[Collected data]
====

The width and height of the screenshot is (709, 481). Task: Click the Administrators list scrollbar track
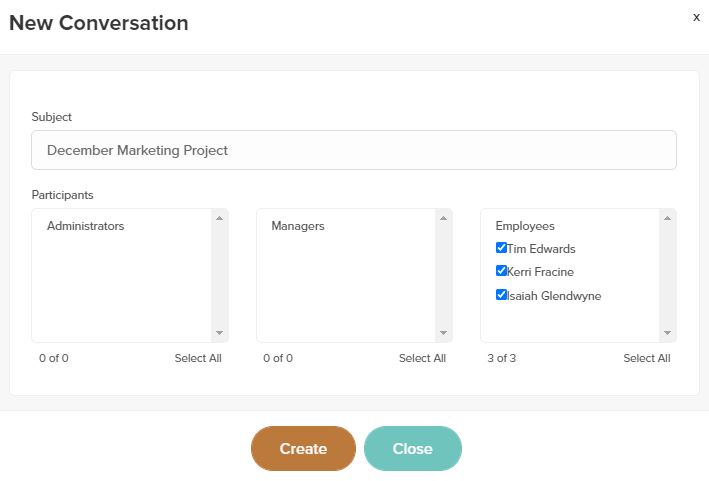click(x=219, y=276)

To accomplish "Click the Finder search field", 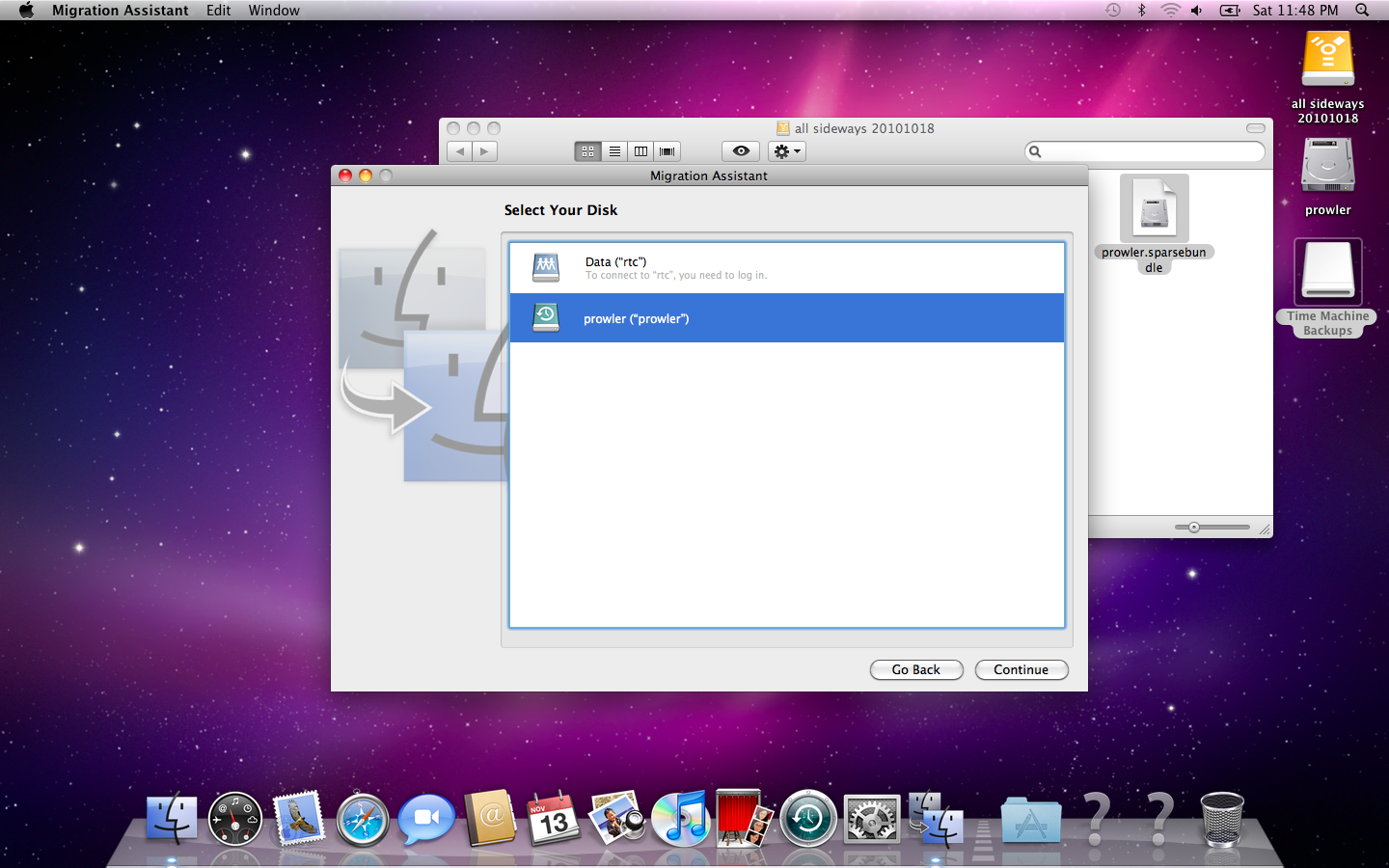I will click(x=1148, y=151).
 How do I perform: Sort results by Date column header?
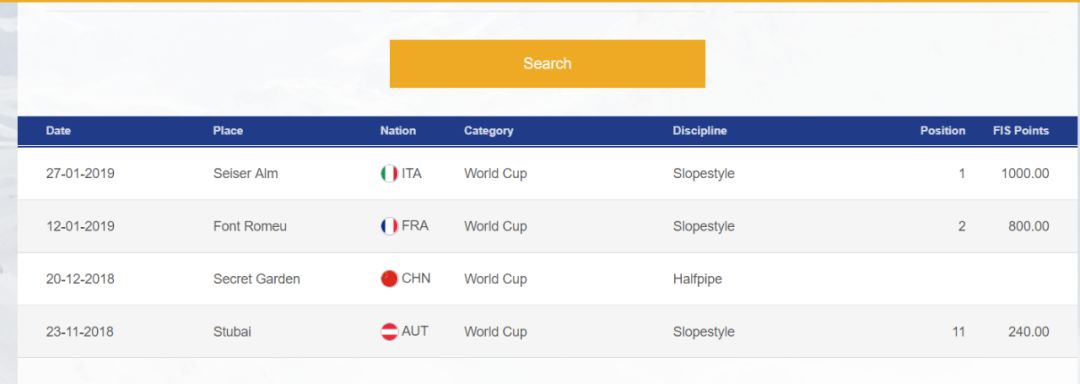59,131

====

**Task statement:** Beginning with the line containing "How do I perform: Sort" and ending with the last line of the data, output those lines exactly and nothing more. Omit every picture.

**Result of the task:**
 How do I perform: Sort results by Date column header?
59,131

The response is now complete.